ASCO26: AZ Triplet Makes Waves in Frontline Liver Cancer

Hepatocellular carcinoma (HCC) remains the most common primary liver malignancy, and for patients whose tumors cannot be surgically removed, transarterial chemoembolisation (TACE) has been the standard of care. While TACE delivers chemotherapy directly to the tumor and blocks its blood supply, median progression‑free survival (PFS) rarely exceeds ten months, and repeated procedures can erode liver function. The lack of FDA‑approved systemic options for this cohort has left clinicians reliant on off‑label targeted agents, creating an unmet therapeutic gap that industry players have been eager to fill.

At ASCO 2026, AstraZeneca presented EMERALD‑3, a phase III trial that added its PD‑L1 inhibitor Imfinzi (durvalumab) and CTLA‑4 inhibitor Imjudo (tremelimumab) to TACE, with or without the multikinase inhibitor Lenvima (lenvatinib). The three‑drug regimen pushed median PFS to 13 months, a 30 % gain over TACE alone, and hinted at longer overall survival (39.5 vs 34.7 months). Even the dual STRIDE regimen—durvalumab plus tremelimumab—delivered a 29 % PFS boost. However, grade 3‑4 toxicities climbed to 62.7 % with the triplet, underscoring a safety‑efficacy trade‑off that will shape dosing strategies.
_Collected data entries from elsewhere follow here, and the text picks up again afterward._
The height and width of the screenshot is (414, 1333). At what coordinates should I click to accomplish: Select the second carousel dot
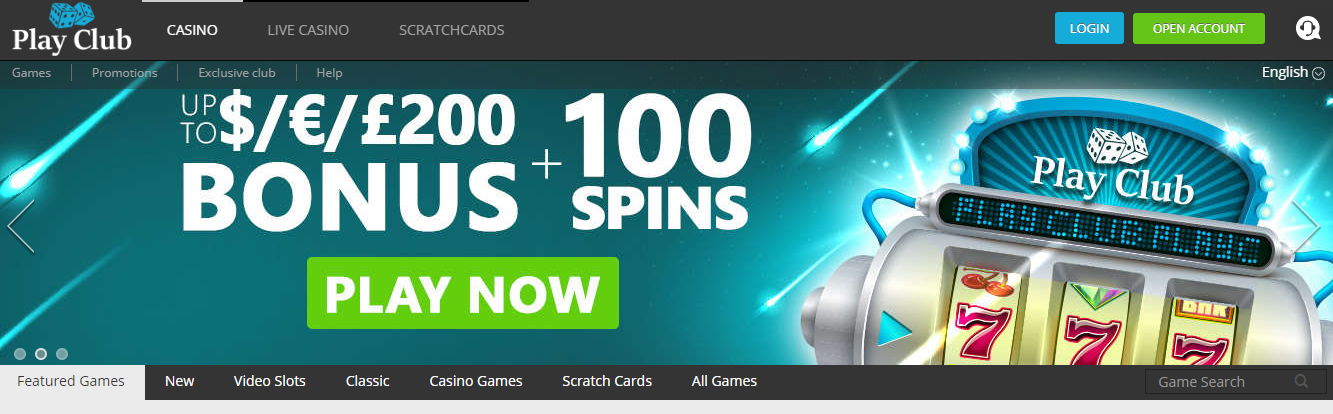pos(41,353)
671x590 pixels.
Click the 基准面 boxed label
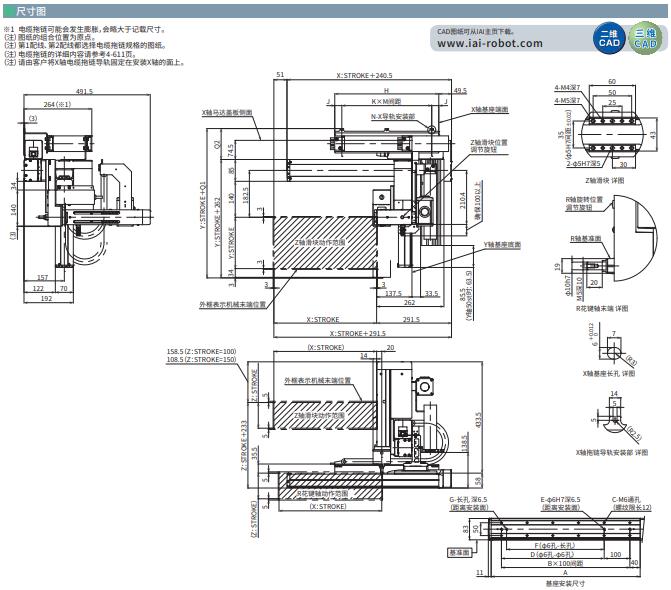point(458,551)
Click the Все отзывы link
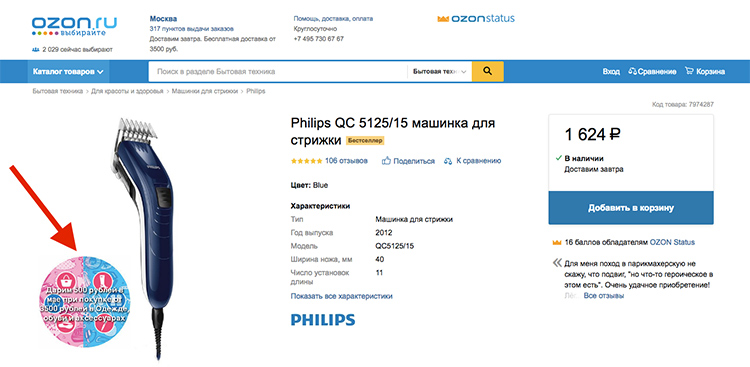Image resolution: width=750 pixels, height=367 pixels. click(x=604, y=296)
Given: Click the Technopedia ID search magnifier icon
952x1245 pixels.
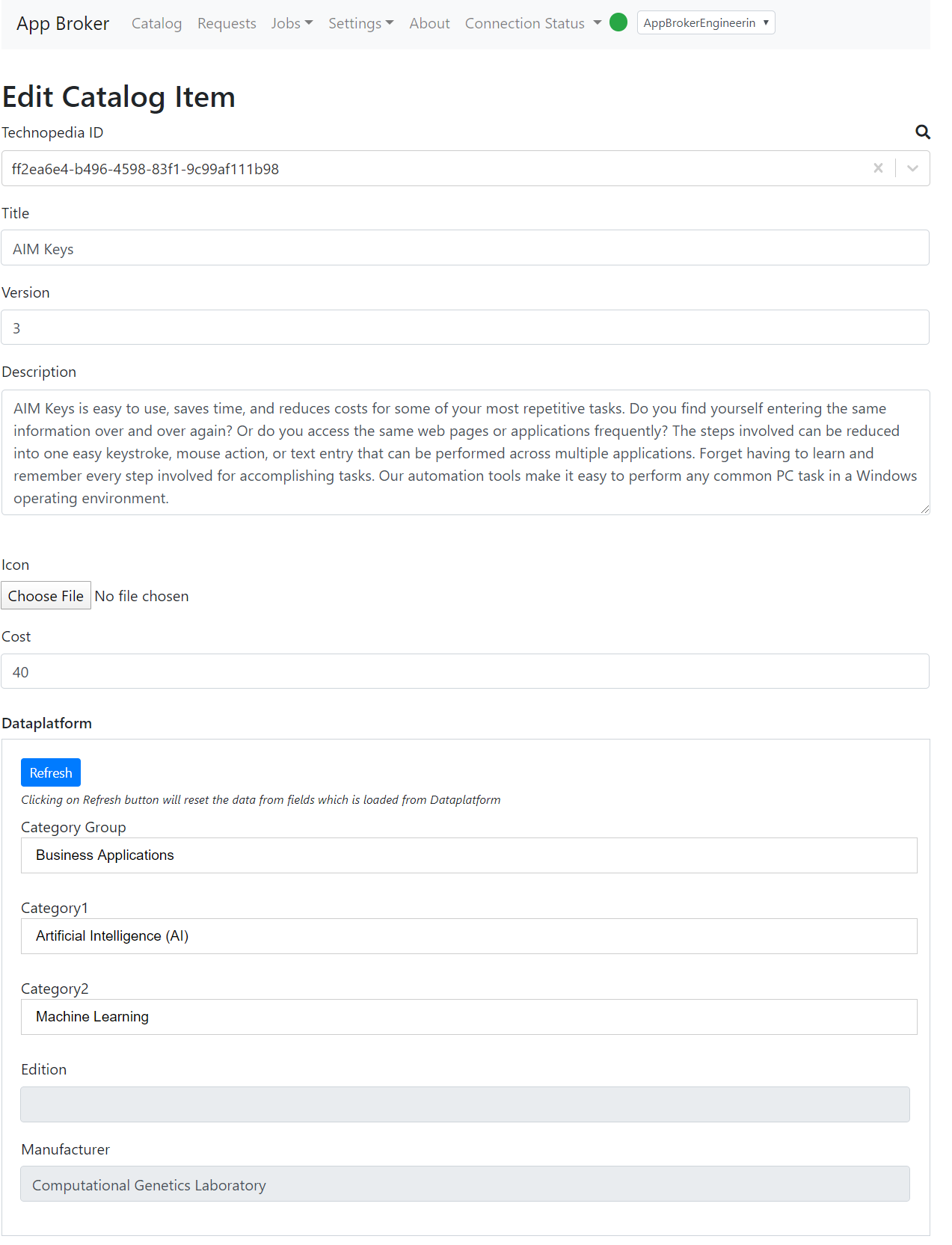Looking at the screenshot, I should [923, 132].
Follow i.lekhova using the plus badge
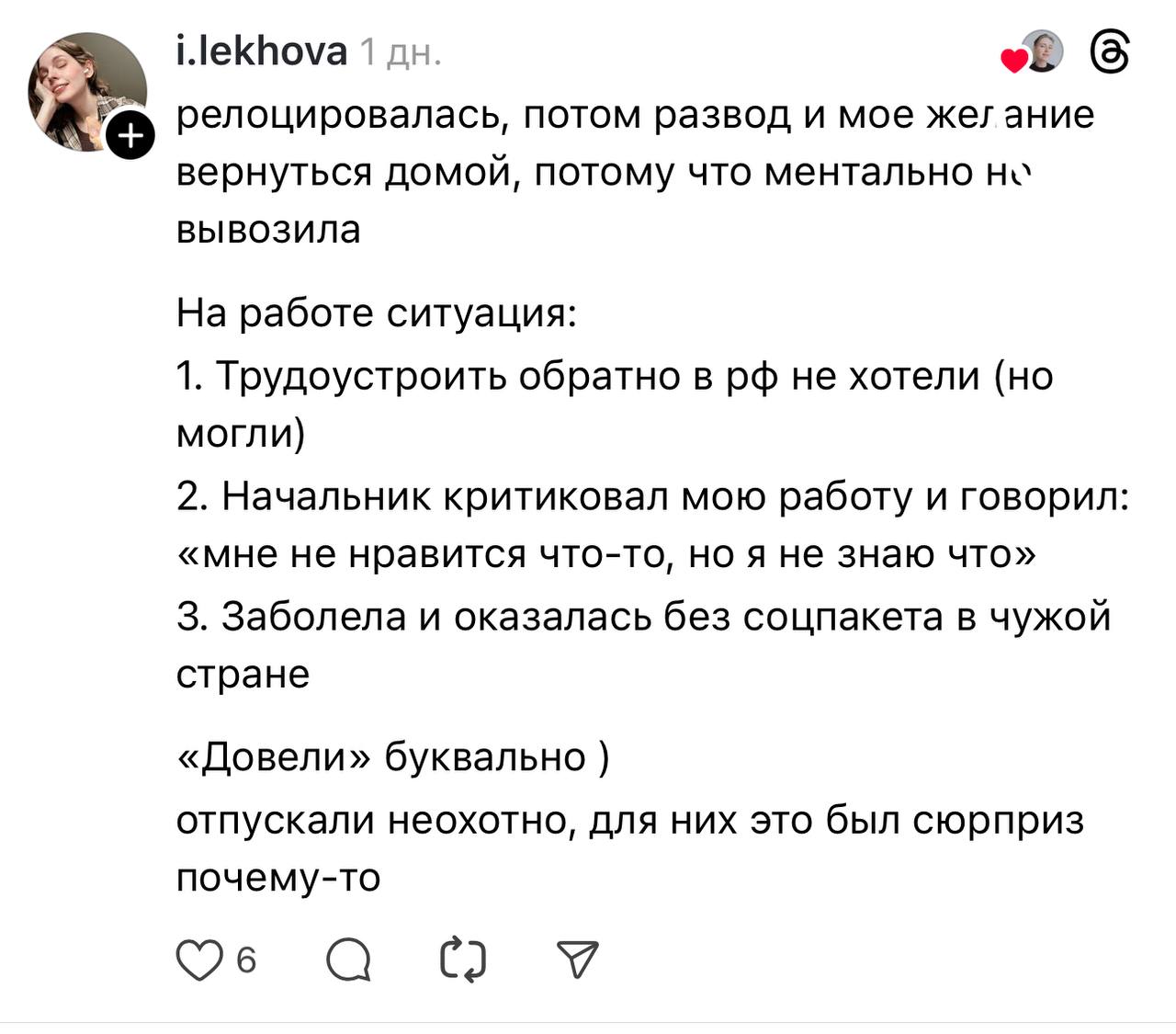1176x1034 pixels. coord(131,137)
The data arrive as Imfinzi already holds FDA clearance in combination with Imjudo for advanced HCC, positioning AstraZeneca to seek an expanded label for unresectable disease. If regulators endorse the EMERALD‑3 findings, the regimen could become a new standard, reducing the frequency of TACE cycles and preserving liver function—outcomes that matter to payers and hospitals alike. Meanwhile, the parallel EMERALD‑2 study explores adjuvant use of Imfinzi with or without bevacizumab, signaling a broader pipeline that may further solidify AstraZeneca’s foothold in the rapidly growing immuno‑oncology market.